There hasn't been a contemporary director more indebted to and influenced by the Master - and happy to acknowledge it - than the Philadelphia-raised Brian De Palma. And so, this immersive and illuminating documentary about the man who made Carrie and Blow Out, The Untouchables and Scarface, begins with a scene from Vertigo, Alfred Hitchcock's 1958 Technicolor dream of sexual fantasy, fetishes, and mystery.
Which is precisely the stuff many of De Palma's own titles trade in (Body Double, Dressed to Kill, Obsession, to name a few).
De Palma, a big bear of a man, is 75 now. His age is addressed in the movie - he addresses it himself, allowing how directors historically do their best work in their 40s and 50s. (Is he making excuses for his later, arguably wobblier work?)

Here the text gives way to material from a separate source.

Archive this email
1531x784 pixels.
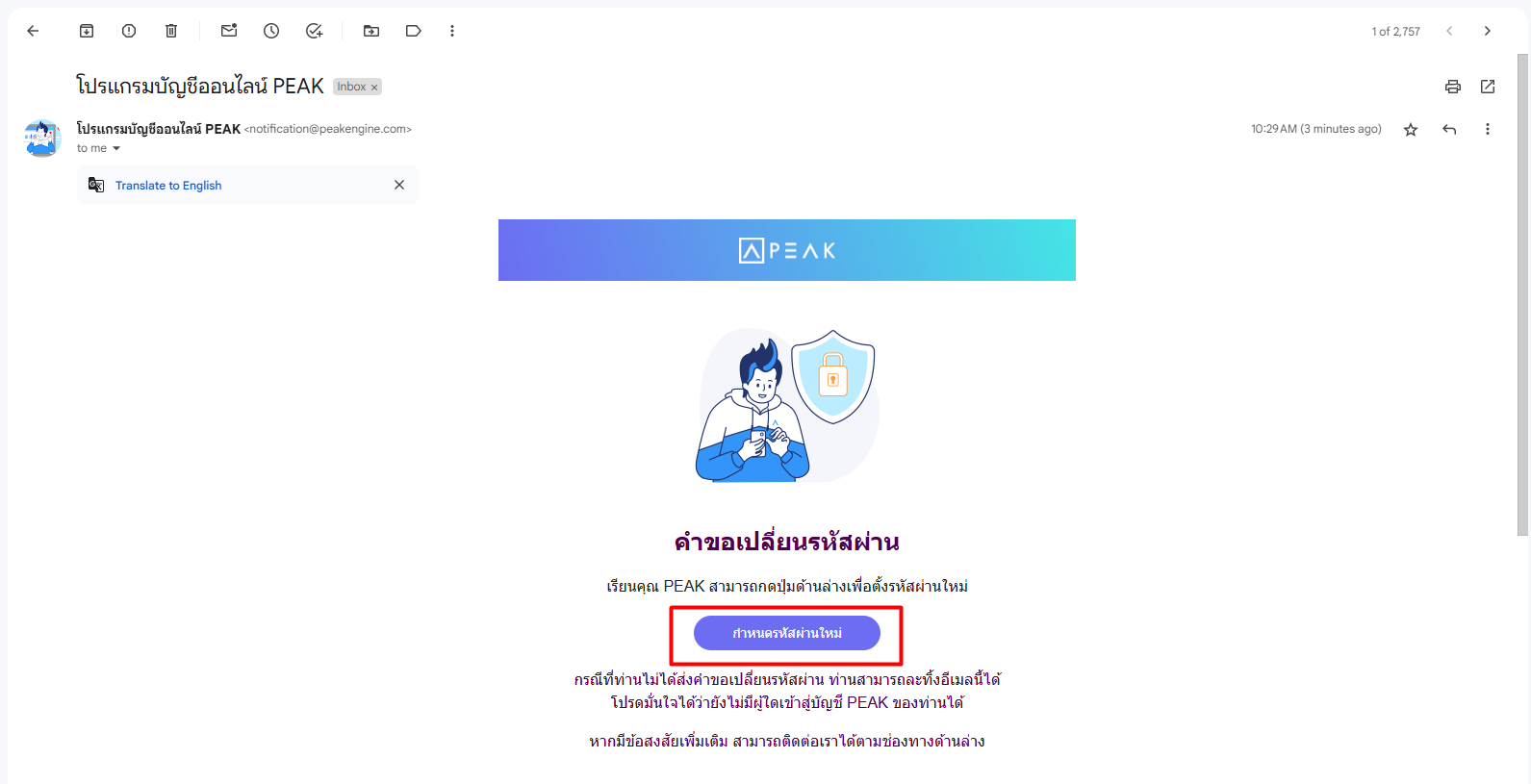click(87, 31)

Seated before the camera, De Palma goes through his career, chronologically, from his early days in New York shooting with a fresh-faced gang (including a ridiculously boyish Robert De Niro) to his move to Hollywood and the team of "rebels" he joined in the 1970s: Francis Ford Coppola, George Lucas, Martin Scorsese, Steven Spielberg.
And onward, into the '80s, the '90s, and the '00s. There are blockbusters and bombs and a seminal music video - Springsteen's "Dancing in the Dark" - as well.
De Palma, codirected by Noah Baumbach and Jake Paltrow, is awash in great clips: a few more from Hitchcock, from Antonioni, Godard, Truffaut - but mostly, of course, De Palma's own, and they are killer, in more ways than one. And if the subject of this must-see doc didn't say so himself, it quickly becomes obvious: This is a man who thinks visually, who constructs a scene before he constructs the characters in it.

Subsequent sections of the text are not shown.